### [What you will do]
From the entries below, tally how many lines contain "computer" and report only that figure.

### [Available data]
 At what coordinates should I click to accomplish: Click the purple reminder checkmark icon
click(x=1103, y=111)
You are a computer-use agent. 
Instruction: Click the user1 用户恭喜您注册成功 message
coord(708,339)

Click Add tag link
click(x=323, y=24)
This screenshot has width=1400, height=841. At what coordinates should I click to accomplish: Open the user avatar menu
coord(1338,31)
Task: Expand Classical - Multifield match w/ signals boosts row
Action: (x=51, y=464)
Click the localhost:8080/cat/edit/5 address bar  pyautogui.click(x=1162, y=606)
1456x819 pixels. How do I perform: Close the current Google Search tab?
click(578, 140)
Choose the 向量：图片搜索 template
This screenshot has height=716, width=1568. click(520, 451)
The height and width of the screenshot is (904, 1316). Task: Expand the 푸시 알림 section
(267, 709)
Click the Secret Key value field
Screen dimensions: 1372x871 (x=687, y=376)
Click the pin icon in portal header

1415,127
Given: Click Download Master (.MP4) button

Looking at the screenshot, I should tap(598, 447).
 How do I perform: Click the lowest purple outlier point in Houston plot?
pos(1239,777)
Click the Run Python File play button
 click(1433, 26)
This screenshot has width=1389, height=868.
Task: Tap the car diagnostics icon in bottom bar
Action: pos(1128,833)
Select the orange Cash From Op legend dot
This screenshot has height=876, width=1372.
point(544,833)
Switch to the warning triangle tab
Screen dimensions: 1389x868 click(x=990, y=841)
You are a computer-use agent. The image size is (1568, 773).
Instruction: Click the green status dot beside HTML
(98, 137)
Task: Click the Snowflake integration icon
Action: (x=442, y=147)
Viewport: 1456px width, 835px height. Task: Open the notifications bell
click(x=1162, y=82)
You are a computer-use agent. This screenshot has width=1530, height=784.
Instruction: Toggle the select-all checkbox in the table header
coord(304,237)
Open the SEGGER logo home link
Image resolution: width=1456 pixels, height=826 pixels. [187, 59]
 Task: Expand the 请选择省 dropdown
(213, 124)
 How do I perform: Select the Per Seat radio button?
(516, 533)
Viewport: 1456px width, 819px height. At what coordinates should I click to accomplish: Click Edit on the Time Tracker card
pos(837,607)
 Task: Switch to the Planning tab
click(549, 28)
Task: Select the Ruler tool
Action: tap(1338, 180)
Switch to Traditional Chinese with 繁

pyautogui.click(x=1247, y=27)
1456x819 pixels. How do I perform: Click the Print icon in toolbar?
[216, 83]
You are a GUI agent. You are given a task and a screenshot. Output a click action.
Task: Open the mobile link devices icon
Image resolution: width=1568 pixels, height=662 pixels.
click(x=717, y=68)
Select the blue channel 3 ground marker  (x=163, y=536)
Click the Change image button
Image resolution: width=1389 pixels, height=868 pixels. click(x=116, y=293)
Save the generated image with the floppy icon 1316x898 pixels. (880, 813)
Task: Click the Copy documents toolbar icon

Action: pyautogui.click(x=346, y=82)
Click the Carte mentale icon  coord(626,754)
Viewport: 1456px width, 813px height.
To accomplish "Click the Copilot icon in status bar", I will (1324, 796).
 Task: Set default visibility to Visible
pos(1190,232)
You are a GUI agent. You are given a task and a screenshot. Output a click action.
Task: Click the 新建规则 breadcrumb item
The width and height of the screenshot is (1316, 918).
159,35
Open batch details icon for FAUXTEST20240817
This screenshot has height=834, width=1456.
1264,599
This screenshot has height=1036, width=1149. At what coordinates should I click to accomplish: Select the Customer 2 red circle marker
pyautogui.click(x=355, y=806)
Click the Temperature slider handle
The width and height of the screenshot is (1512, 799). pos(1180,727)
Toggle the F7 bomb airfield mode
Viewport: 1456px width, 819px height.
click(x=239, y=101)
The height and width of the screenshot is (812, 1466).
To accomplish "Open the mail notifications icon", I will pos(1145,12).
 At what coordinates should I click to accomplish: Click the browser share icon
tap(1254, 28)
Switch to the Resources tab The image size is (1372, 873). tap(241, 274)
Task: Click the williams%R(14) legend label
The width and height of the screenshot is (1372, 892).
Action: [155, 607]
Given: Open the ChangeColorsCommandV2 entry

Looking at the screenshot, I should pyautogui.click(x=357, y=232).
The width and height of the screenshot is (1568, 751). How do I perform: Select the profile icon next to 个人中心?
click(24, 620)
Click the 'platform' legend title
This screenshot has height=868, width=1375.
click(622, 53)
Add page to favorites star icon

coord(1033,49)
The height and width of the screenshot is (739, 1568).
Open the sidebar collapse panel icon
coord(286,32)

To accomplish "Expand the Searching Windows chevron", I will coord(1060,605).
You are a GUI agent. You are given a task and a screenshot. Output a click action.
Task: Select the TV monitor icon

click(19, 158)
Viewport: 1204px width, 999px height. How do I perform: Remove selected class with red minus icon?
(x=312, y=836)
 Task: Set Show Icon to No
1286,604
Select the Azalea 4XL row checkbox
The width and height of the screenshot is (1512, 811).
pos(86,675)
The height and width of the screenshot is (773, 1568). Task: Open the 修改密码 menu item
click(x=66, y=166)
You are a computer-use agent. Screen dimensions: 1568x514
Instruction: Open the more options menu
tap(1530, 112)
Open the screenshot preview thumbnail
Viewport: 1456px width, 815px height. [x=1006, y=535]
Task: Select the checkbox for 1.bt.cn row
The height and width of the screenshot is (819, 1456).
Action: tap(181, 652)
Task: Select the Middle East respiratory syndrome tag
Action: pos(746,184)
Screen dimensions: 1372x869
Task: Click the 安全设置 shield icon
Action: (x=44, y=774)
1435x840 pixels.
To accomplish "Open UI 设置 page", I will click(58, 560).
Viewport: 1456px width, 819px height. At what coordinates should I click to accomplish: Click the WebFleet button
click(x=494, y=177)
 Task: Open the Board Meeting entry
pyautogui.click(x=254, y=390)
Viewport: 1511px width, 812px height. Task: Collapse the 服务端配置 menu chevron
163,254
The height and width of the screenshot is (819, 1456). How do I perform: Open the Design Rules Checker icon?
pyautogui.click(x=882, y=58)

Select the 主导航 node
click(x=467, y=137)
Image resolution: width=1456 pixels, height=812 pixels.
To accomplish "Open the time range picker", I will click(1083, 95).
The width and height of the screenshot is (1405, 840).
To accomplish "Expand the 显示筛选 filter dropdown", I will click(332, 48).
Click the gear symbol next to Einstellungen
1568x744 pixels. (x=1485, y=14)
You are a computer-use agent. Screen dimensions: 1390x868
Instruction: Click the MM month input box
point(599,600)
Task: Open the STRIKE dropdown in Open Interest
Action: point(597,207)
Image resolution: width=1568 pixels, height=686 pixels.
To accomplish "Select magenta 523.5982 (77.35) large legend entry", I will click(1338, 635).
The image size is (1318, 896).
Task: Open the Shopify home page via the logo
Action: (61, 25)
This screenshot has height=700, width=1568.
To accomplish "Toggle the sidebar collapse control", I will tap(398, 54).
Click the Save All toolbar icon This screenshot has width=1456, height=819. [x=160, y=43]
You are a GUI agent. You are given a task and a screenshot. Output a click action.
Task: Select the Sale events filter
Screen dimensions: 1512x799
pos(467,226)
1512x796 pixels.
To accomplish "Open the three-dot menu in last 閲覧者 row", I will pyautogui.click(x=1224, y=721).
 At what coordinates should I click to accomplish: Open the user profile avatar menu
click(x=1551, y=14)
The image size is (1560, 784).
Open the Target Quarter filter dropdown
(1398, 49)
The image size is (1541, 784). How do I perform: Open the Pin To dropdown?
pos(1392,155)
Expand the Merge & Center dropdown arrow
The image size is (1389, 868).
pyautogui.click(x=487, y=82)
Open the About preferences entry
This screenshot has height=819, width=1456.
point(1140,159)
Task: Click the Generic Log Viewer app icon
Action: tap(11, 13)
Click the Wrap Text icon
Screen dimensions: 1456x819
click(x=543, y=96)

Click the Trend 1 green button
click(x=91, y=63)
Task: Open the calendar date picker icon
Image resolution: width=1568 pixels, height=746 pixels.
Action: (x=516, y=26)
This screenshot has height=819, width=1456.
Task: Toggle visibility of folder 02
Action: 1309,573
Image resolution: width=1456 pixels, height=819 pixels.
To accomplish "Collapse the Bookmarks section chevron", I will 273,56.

### [Task solution]
5